Eloise immerses herself in ephemera of the swinging ‘60s, her bedroom wallpapered with magpied posters and album art. Each night, she dreams her way back to this heavily romanticized era in the partially dissociated form of Sandie, both watching and inhabiting the wannabe crooner dead-set on headlining one of the district’s tony nightclubs. At first, it’s a wish come true, the glitz and glamour of the past in stark contrast to a bleak outing with Jocasta that ends with Eloise hiding in a toilet stall. Shadowing Sandie initiates Eloise in the ways of sex as well; whereas Jocasta brings a guy back to their shared dorm and flings her shirt in the face of a not-even-sleeping Eloise, Sandie shares in her exploits, a hickey given to her lingering on Eloise’s neck the next morning. When making out with the slickster Jack, Eloise appears in the mirror behind her via trick photography and the twinned girls make eye contact, bonding with one another through the third party latched onto the both of them.

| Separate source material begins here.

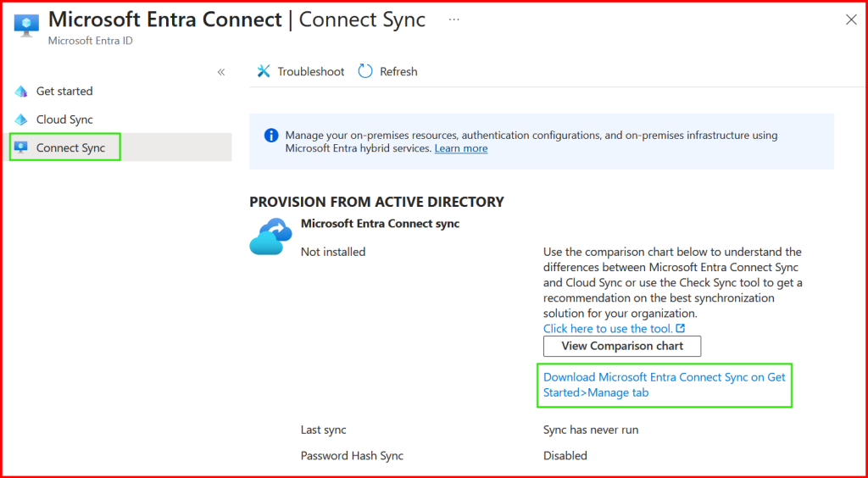Click the Troubleshoot wrench icon
The width and height of the screenshot is (868, 478).
[x=264, y=72]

By the time Eloise goes blonde to emulate the hairdo of her nocturnal double, it’s clear that she’s losing touch with herself and her reality, a situation not helped by the recurrence of the schizophrenia she thought she had under control. It’s here that Sandie’s story takes a turn for the tragic, as Jack uses his promises of stardom to force her into sex work, the featureless faces of her blocked-out johns haunting Eloise by day. Wright warns against idealizing an era just as ripe with rot and degradation as the present, but his point also has more nuance than pointing out the obvious failings of a less enlightened time. His unease comes from a perceptibly personal place, a fear that modeling yourself or your work on your favorite movies and music only imitates coming-of-age, while in actuality trapping you in an infantilizing dimension of your own creation. 

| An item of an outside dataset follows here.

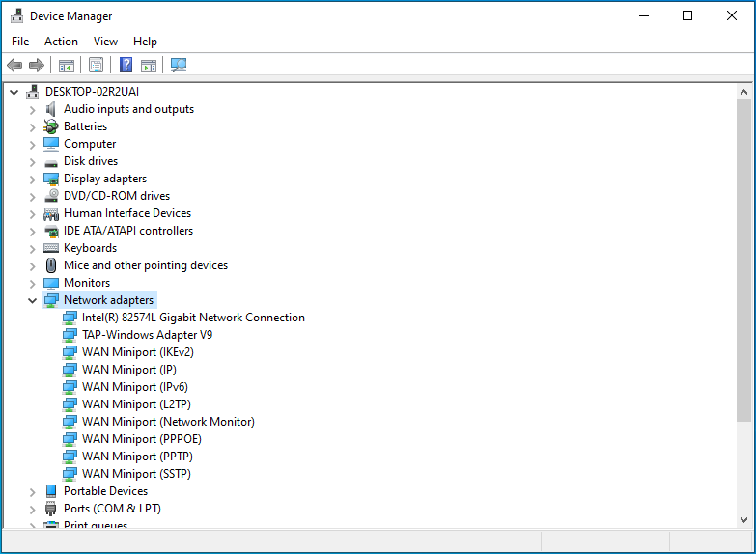Screen dimensions: 756x554
Task: Open the File menu
Action: (20, 42)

Eloise makes it out of this nightmarish ordeal alive, having found her voice by the time her freshman fashion show closes out the film. She’s not time-traveling in her sleep anymore and appears more well-adjusted, but crucially, her dresses still harken back to her beloved ‘60s aesthetics. This seems to be a significant stand for Wright, who remains attached to his allusive method of filmmaking even as he critiques it. While resisting explicit name-drops, he draws from the playbook of Italian horror legend Dario Argento in invisible yet integral ways. Many of the choices the film’s detractors have found off-putting make the most sense as nods to the slasher tradition known as giallo: the red-herring twist that goes nowhere, garbled sexual politics caught between fear and leering lust, a third act that turns the preceding swirl of madness into a straightforward whodunit resolved in the battiest way possible. The pivotal scene, an act of violence witnessed helplessly from behind a pane of glass and later watched again with vital added context, comes straight out of The Bird with the Crystal Plumage.

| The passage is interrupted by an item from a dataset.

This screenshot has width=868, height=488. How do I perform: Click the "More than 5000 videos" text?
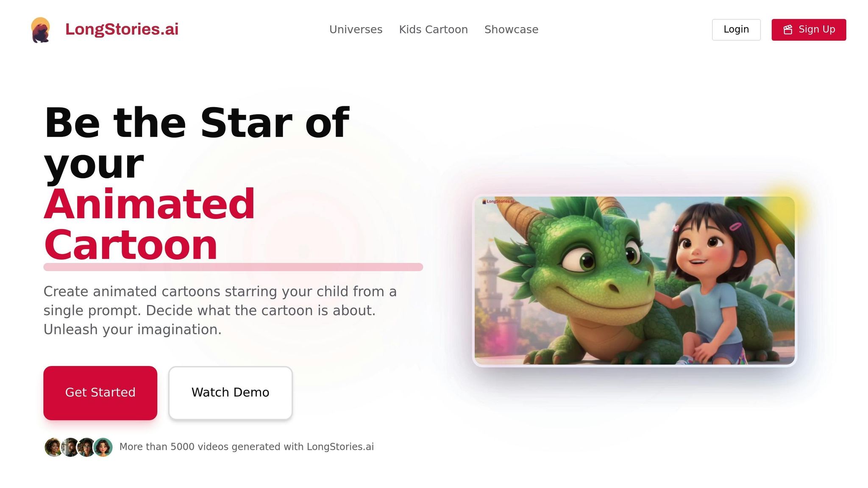pyautogui.click(x=247, y=447)
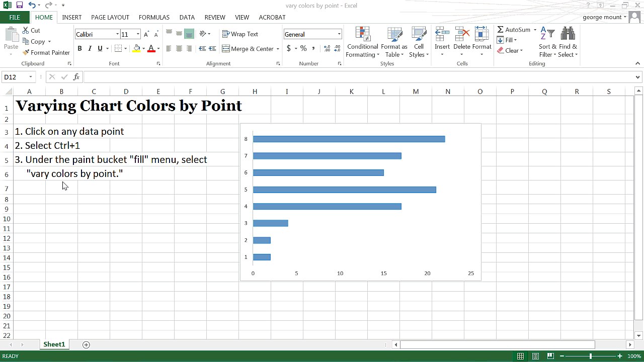Select the Wrap Text toggle
644x362 pixels.
240,34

Seen through this vantage, Last Night in Soho looks like an odder beast than meets the eye. As a tribute to off-the-beaten-path cinema with a healthy distrust of its own pop fluency, as a historically boyish director’s effort to shed his sight gags and make something distinctly adult, and as a literal exploitation film nagged by its own conscience, the film is rich with tensions known all too well to anyone who has worried that they might speak in quotations more than their own words. Like Eloise, it’s incumbent on any aficionado of obscurities to check their impulse to build walls made of art instead of engaging with other people; to accept the invitation out that she initially refuses so she can go home and delve further into the vicarious. Otherwise, we run the risk of ending up like the film’s eventually outed true villain: whiling away the decades in a stale room with little more than records for company, imprisoned by our own comfortable solitude, slipping into insanity.